Convenzione tra Comune di Macerata e Università degli Studi di Camerino – Scuola di Architettura e Design; lo ha deliberato nei giorni scorsi la Giunta comunale con l’intento di una sempre migliore e maggiore collaborazione negli ambiti istituzionali per lo svolgimento di iniziative e attività di formazione, ricerca e sviluppo tecnologico e con l’obiettivo di approfondire, in modo sinergico, studi e ricerche riguardanti tutte le strategie di sviluppo urbano sostenibile definite dalle politiche nazionali ed europee. Per il Comune, il referente dell’accordo sarà l’assessore all’Urbanistica Silvano Iommi mentre per l’Ateneo di Camerino sarà il professore Gerardo Doti.

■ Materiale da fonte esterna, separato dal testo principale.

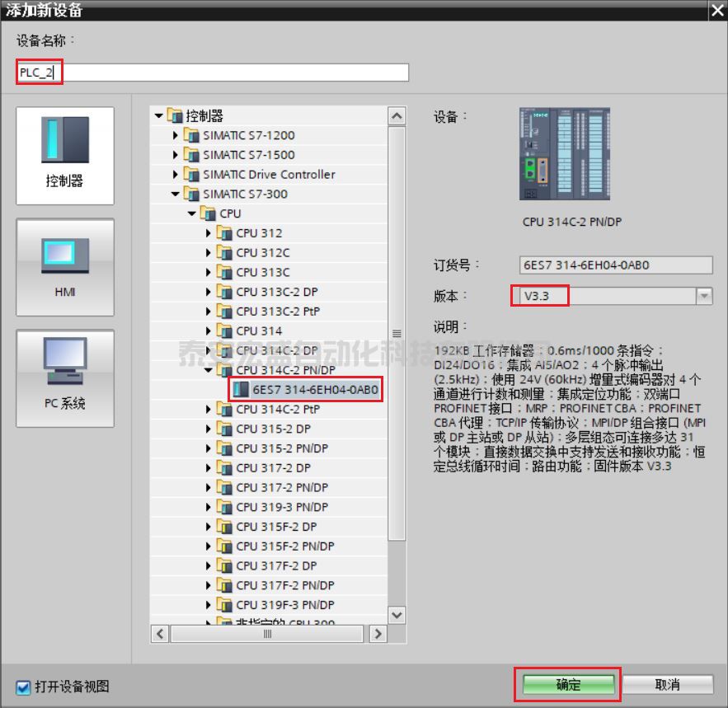Select CPU 317-2 PN/DP tree entry

point(282,487)
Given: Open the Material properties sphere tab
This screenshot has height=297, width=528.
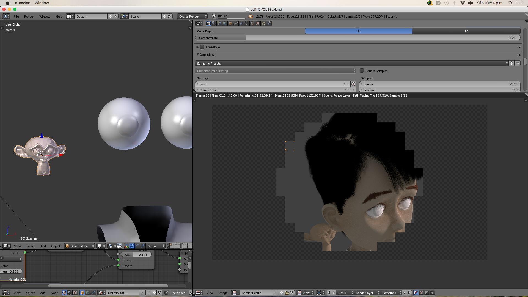Looking at the screenshot, I should tap(252, 23).
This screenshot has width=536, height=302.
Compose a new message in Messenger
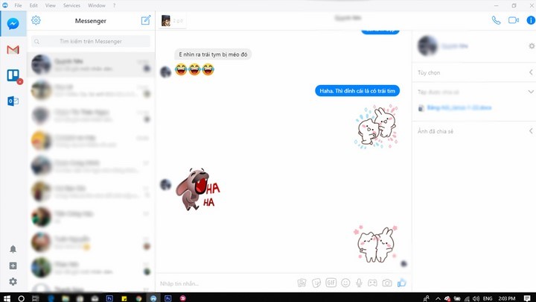coord(146,20)
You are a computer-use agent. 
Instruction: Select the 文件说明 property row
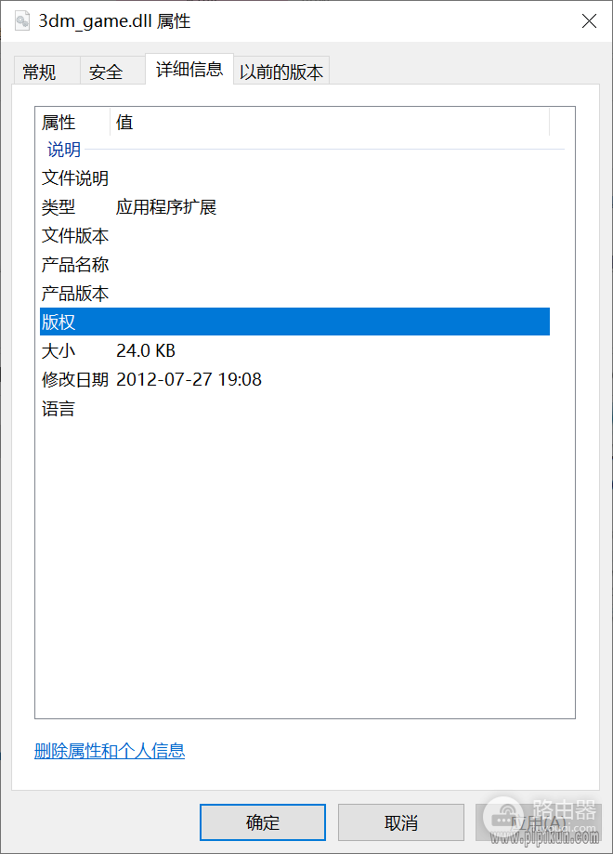75,178
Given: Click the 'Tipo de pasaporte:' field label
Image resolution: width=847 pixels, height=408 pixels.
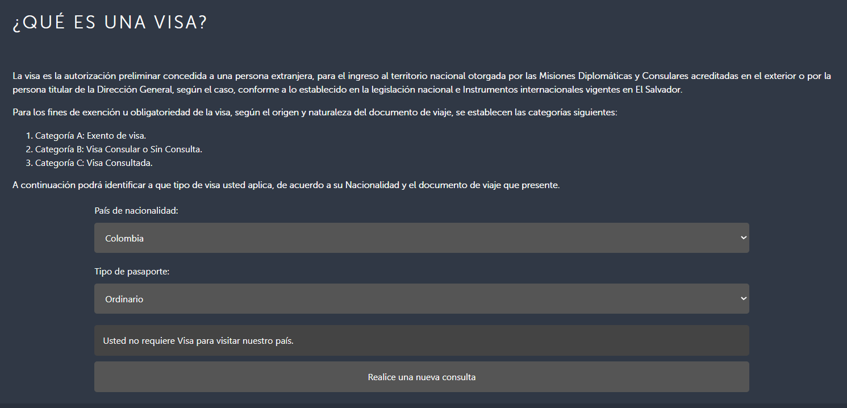Looking at the screenshot, I should tap(132, 272).
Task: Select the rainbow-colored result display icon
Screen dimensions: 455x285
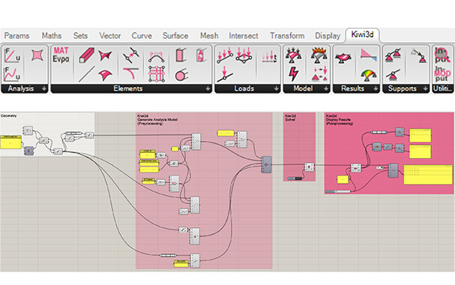Action: (x=369, y=75)
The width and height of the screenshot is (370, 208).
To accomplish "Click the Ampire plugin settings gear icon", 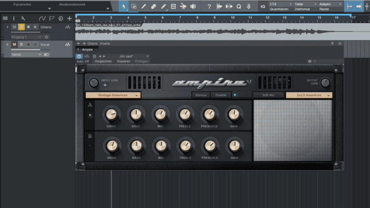I will point(310,61).
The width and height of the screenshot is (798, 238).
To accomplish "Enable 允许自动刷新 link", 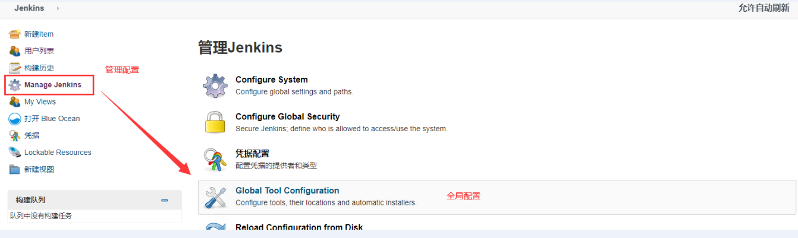I will pos(764,8).
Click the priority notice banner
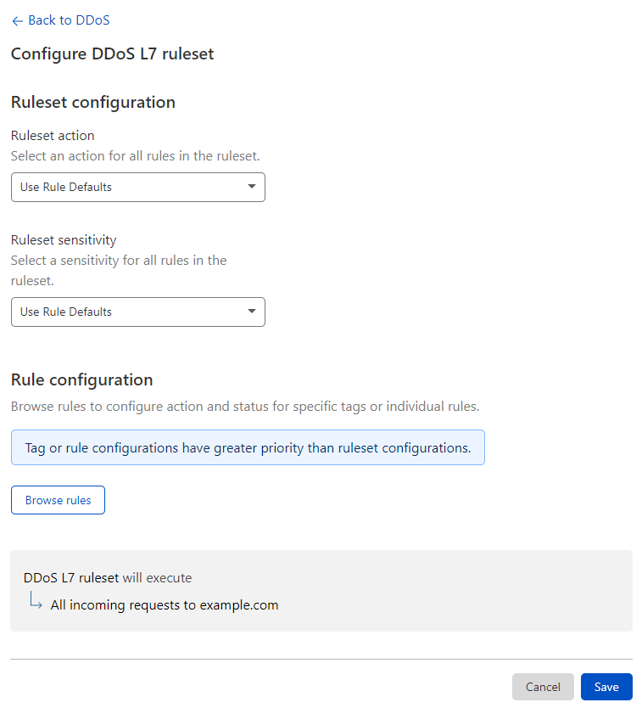 [x=248, y=447]
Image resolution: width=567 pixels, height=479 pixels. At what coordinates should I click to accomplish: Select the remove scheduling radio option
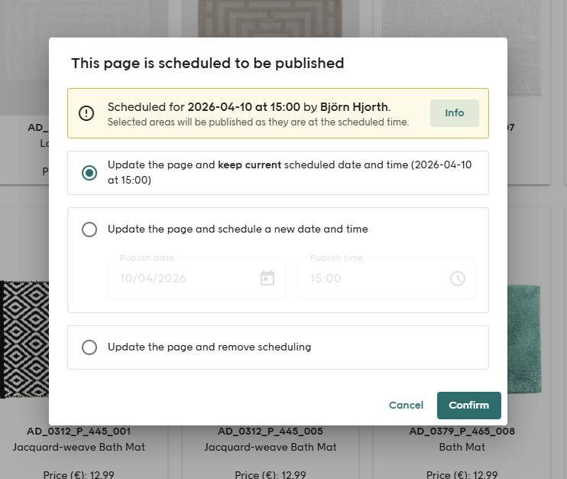(89, 347)
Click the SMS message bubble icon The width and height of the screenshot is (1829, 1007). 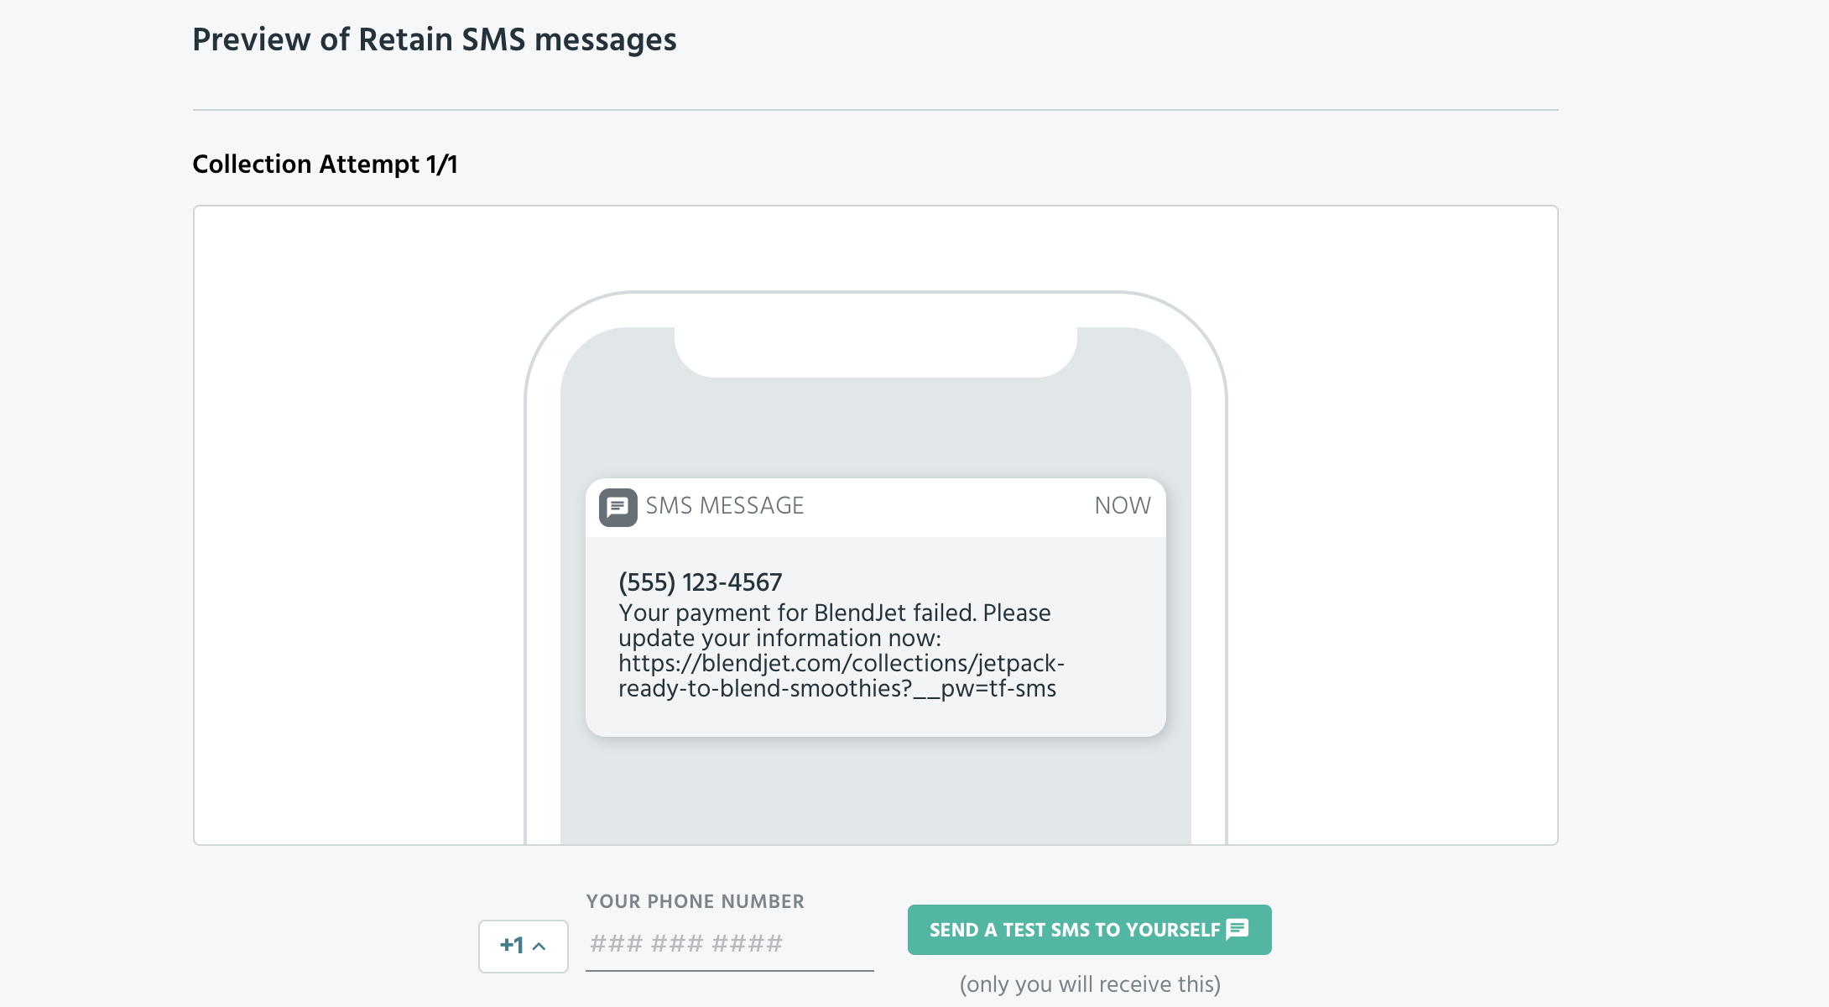click(617, 507)
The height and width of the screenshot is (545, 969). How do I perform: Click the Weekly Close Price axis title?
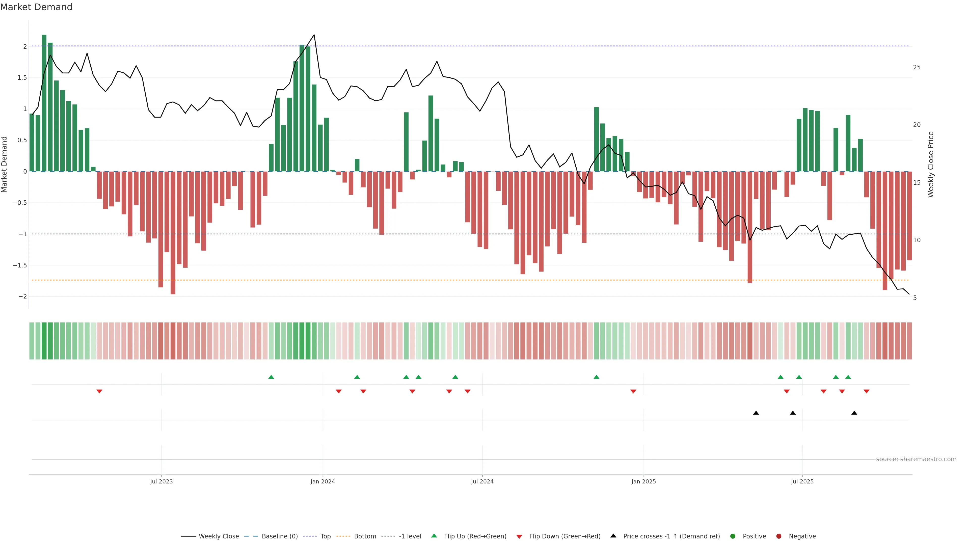click(x=931, y=164)
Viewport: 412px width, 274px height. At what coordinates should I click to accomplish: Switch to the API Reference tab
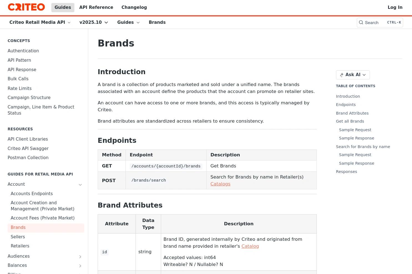[x=96, y=7]
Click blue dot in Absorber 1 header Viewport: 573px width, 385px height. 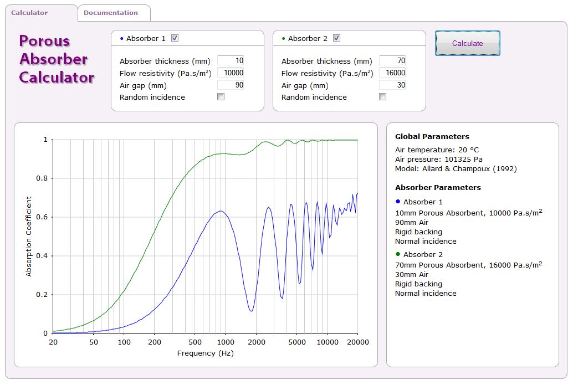point(122,39)

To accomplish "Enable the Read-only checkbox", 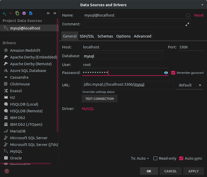I will pos(155,158).
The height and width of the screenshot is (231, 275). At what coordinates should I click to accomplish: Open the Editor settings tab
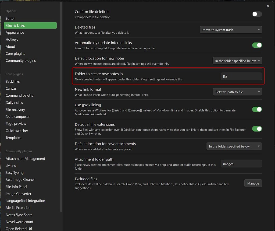10,18
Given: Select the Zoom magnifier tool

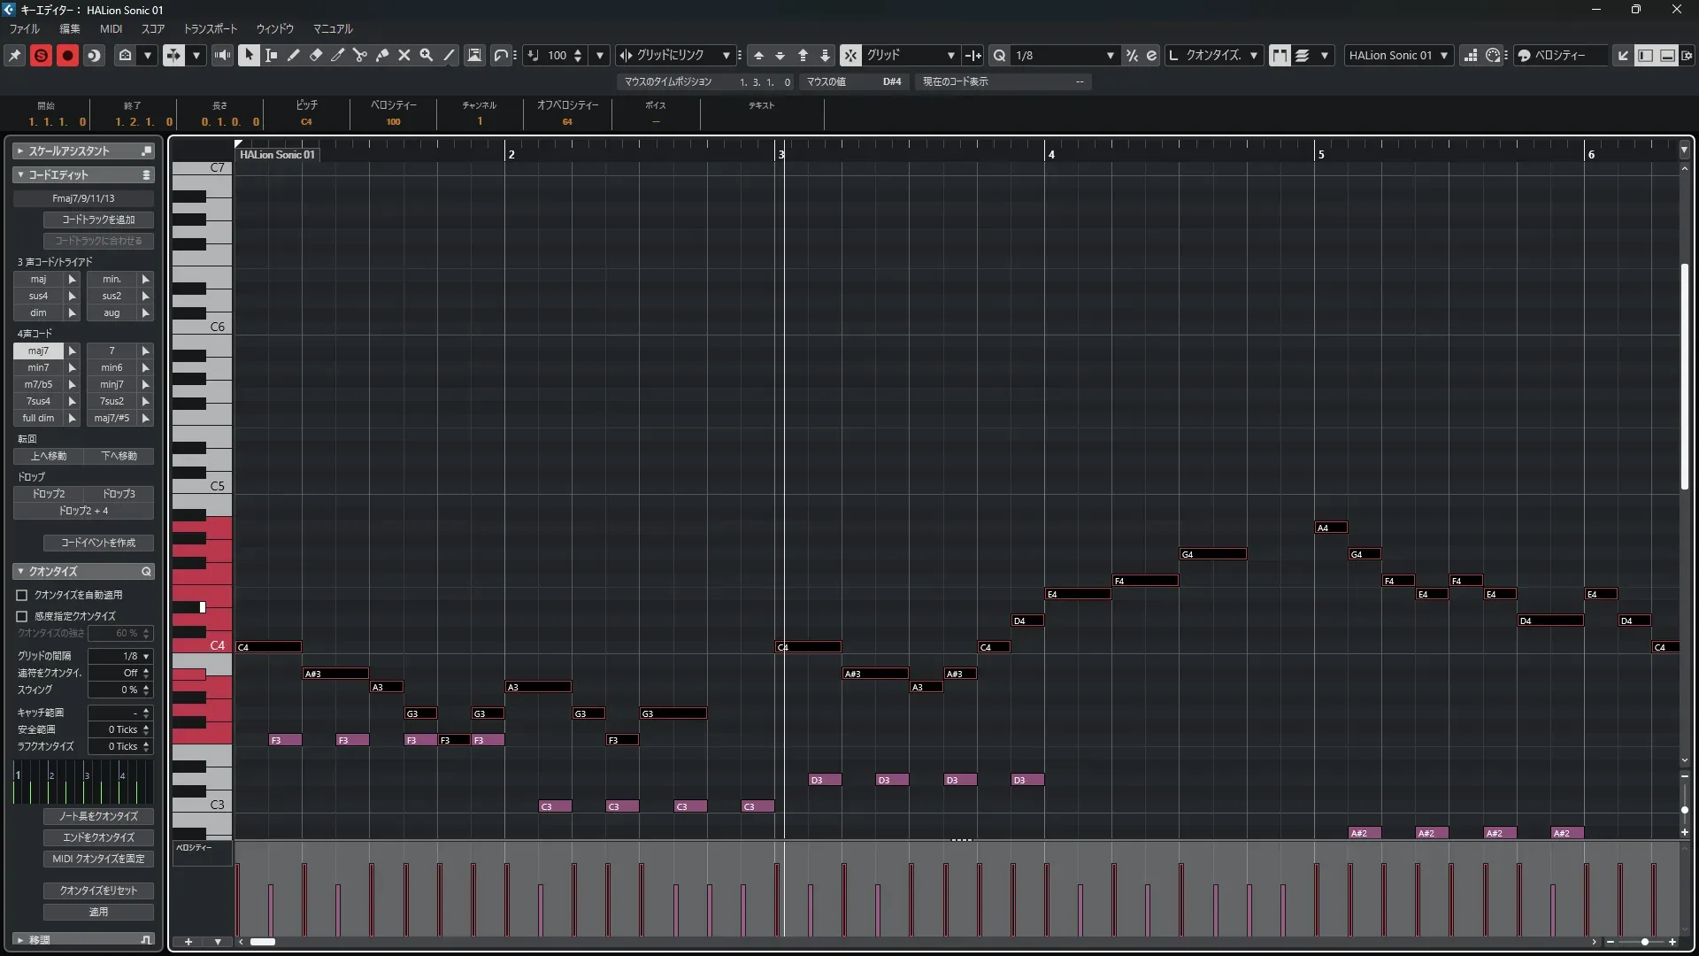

L’Università di Camerino infatti, anche attraverso la Scuola di Architettura e Design, nell’ambito della propria attività istituzionale, svolge studi e ricerche correlati alle attività che il Comune sviluppa o intende sviluppare in relazione alle diverse aree tematiche su cui focalizza l’attività amministrativa: dall’ambiente all’edilizia privata, dalle opere pubbliche al patrimonio e demanio, dall’urbanistica alla viabilità e mobilità.
L’Università e il Comune contribuiranno, con scambi di esperienze, materiali archivistici, apparati documentali, prodotti scientifici, mostre, eventi culturali e iniziative comuni, alla conservazione, tutela, fruizione e valorizzazione del patrimonio storico-artistico, architettonico – urbanistico, archeologico ed etnoantropologico, facendo leva sulle rispettive conoscenze e attività.
L’obiettivo dell’accordo è svolgere iniziative e attività di ricerca, sviluppo tecnologico e innovazione riguardanti il territorio nelle sue diverse articolazioni o aree tematiche, con particolare attenzione per il sostegno e accompagnamento allo sviluppo di studi, ricerche e utilizzo di nuove tecnologie smart nell’ambito della pianificazione, della rigenerazione urbana sostenibile, della valorizzazione dei beni comunali e del patrimonio culturale della città e del territorio. La convenzione, della durata di quattro anni, prevede l’organizzazione di incontri periodici, attività di mapping e di rilievo dello stato dell’arte, realizzazione di documenti e di studi di fattibilità riguardanti strategie per la definizione degli interventi sulla città e sui suoi beni culturali.